Lauren enrolled in BCIP as a law student in 2017. Throughout her second and third years of law school, Lauren worked on two different innocence cases, assisting in the investigation and litigation which ultimately led to the release of those clients after decades of wrongful imprisonment. Having discovered her passion for representing the wrongly convicted, Lauren applied for and received the BC Law Public Service Legal Fellowship which enabled her to work as a Fellow at the Committee for Public Counsel Services (CPCS) Innocence Program for her first year as an attorney.
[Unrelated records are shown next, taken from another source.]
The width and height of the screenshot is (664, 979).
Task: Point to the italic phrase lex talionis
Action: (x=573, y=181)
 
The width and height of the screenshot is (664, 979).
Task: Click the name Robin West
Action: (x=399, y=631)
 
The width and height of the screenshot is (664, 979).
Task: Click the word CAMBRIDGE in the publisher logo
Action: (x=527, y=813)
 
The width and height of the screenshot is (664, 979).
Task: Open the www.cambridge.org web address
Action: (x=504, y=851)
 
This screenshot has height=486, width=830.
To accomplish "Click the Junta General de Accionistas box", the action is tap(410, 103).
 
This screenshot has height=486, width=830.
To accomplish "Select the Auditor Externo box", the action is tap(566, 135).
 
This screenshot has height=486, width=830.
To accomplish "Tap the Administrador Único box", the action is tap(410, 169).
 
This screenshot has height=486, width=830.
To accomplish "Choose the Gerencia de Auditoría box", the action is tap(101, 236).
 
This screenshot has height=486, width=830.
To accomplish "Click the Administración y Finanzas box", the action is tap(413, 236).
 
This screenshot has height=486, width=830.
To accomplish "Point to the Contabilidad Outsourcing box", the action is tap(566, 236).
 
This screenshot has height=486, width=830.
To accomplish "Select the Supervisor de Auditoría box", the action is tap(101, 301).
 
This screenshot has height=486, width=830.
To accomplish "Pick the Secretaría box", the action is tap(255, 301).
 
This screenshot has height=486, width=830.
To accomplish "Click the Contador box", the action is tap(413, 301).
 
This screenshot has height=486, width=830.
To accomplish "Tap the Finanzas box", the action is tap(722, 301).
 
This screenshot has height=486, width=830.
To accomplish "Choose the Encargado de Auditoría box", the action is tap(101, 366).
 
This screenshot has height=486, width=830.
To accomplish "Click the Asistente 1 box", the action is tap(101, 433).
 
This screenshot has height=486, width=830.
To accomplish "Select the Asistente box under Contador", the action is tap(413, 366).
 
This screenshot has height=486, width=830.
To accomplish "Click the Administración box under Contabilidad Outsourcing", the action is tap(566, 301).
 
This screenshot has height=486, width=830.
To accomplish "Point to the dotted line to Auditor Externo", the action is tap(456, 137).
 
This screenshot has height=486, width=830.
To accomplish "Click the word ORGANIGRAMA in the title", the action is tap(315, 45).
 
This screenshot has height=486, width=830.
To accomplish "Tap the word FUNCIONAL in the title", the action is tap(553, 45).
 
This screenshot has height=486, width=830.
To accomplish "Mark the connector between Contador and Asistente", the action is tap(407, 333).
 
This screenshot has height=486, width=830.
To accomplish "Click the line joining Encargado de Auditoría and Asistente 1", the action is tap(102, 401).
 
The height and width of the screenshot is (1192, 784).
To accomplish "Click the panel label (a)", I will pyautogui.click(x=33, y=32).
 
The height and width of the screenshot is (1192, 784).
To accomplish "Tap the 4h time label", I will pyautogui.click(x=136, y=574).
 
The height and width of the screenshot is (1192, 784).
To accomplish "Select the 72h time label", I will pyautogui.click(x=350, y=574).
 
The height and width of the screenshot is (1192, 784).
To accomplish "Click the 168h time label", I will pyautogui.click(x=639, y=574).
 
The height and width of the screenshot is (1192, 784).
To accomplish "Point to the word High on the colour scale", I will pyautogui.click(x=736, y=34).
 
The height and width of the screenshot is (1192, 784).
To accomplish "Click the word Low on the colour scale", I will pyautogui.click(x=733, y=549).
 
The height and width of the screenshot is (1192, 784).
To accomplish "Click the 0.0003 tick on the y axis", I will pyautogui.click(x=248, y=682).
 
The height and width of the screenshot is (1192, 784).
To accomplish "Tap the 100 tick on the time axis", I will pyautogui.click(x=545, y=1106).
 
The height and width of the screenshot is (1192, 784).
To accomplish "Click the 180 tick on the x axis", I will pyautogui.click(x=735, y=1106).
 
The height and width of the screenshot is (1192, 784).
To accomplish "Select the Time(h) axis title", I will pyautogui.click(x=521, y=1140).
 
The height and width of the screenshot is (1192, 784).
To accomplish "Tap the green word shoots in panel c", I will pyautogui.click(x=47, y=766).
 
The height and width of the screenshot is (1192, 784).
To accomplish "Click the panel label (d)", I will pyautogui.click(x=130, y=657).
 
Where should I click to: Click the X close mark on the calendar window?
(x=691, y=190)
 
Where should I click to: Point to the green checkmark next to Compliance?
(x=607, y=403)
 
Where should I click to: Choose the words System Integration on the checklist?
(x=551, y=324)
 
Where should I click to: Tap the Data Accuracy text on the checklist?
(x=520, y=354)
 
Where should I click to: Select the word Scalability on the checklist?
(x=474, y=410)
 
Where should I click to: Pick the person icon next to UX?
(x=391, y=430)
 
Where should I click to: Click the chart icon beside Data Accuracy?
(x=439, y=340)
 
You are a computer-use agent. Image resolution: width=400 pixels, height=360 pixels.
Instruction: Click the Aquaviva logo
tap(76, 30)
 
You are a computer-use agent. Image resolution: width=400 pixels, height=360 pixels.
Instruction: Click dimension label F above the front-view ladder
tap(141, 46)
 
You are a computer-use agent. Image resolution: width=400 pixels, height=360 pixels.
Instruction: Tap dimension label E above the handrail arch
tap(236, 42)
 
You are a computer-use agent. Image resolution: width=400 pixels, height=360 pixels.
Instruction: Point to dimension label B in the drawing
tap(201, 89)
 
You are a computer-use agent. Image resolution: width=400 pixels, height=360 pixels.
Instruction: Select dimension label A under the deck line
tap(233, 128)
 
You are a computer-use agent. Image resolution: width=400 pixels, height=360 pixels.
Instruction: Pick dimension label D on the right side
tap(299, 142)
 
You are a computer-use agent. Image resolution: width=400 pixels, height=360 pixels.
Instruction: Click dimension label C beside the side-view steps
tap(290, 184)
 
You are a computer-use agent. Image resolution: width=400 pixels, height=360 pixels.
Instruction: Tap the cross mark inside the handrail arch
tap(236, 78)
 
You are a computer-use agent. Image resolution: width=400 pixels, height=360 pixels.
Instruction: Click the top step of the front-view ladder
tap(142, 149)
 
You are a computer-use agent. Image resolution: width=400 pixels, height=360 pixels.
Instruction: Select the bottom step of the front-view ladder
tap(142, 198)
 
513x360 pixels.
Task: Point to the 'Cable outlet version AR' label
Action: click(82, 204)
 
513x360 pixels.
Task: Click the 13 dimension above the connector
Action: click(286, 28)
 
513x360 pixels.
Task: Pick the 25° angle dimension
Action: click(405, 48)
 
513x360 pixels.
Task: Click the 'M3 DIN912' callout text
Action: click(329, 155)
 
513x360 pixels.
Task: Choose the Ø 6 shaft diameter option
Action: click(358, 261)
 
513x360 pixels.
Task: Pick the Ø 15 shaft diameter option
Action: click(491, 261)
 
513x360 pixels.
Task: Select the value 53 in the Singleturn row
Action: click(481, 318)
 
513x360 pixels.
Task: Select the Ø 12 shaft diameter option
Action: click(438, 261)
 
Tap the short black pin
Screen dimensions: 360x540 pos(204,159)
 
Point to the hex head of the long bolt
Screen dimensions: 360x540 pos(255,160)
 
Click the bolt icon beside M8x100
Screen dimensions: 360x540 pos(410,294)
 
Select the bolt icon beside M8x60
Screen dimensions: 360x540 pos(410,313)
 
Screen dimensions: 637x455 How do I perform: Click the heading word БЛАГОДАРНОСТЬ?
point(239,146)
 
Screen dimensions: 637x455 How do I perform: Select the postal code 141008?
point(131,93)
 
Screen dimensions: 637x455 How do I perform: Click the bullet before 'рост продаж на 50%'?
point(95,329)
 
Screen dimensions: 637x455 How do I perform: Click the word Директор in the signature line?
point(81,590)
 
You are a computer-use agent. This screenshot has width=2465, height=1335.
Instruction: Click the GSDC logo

The Innocence Program is a specialized unit within CPCS which aims to identify and litigate meritorious post-conviction claims of innocence and provide advice and training for other lawyers handling innocence cases.

In 2019, Lauren was awarded the Massachusetts Supreme Judicial Court’s Adams Pro Bono Publico Student Award for her work with BCIP. Lauren is also the recipient of the 2019 BC Law Award for Clinical Excellence.

Prior to law school, Lauren worked at EMPath, a Boston-based non-profit organization which provides direct services and programs to homeless families in the greater Boston area. Lauren’s experience working at one of EMPath’s women’s shelters inspired her to apply to law school and spend her career advocating for underserved communities.

On September 23, The Frederick Gunn School welcomed Marc Morial, who since 2003 has served as President and CEO of the National Urban League,  the nation’s largest historic civil rights and urban advocacy organization, as the first featured guest in our 2021 Speaker Series. 

Above: Lauren Rossman and Sarah Carlow are both clinical legal fellows and staff attorneys with the Boston College Innocence Project.